For these efforts that make her a true green champion, Barbara received a 2018 Sustainability Award in the UCSF Health Staff category. Below, she shares some thoughts about sustainability in her life and at UCSF Health.
Why do you think sustainability is important for UCSF?
I think sustainability is important for UCSF because hospitals in the U.S. generate between 25-33 lbs. of waste per day, per patient. Although we are known and sought after world wide, I like to think of UCSF as a community hospital. Working to reduce our carbon footprint is as important for the university as it is for our neighbors. I live in this community, and I like how UCSF partners with the local government and environmental groups to build a healthy ecosystem in our community.
What inspired you to start greening the OR?
I was inspired to start my recycling program in the Moffit-Long ORs when I realized that our current program wasn’t working—though I had no idea though that between 25-46% of our recycling was going to the landfill! When I talked to my bosses, Joan Pinotti and Sandy Wienholz, about this they encouraged me to do something about it. Without the advice and support from them and Ellie Fahlgren, I would never have been able to help achieve the results we did. We now have less than 2% going to the landfill! When you have the backing, encouragement, and support of your managers, it is amazing what can happen.
What accomplishment are you most proud of around promoting LivingGreen at UCSF?
Although I am very proud of our Hanging Blue Bag recycling program, I am just as proud of the ideas and dialogue it has generated. We are now working on considerably expanding our reprocessing program, which is very exciting! We have also restarted our Remedy program, which collects clean, unused supplies for donation to MedShare and reduces our landfill contribution.
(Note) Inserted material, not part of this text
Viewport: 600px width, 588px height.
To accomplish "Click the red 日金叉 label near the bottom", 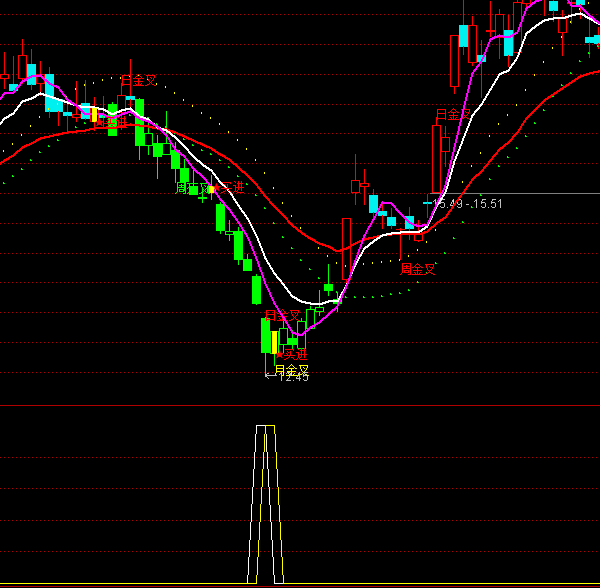I will pos(282,315).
We are also working to replace all of the non-recyclable foam with gel.
How do you personally live and work sustainably?
I try to incorporate sustainability into my life, teaching my sons to reduce, reuse, and recycle. I also try to encourage my work colleges to do the same.
Is there something we might be surprised to learn about you?
You may be surprised to know I am fascinated by the human brain! I cannot believe I’m lucky enough to have a job where I’ve had the chance to do anything from hearing a single brain cell to watching a patient play guitar while we were removing half his skull and stimulating his brain!
What is one action related to sustainability you would encourage the UCSF community to take?
I would love the UCSF community to require that our buyers only consider bids from companies that reduce packaging, use recycled materials, and make their packaging recyclable. We are doing a grand job with the recycling, but we still produce a huge amount of waste. The next step has to be a reduction of that waste. We use an enormous amount of single use items in the OR in an effort to reduce infections, but they generate a lot of packaging. So, my wish is to get a LivingGreen person on the purchasing team!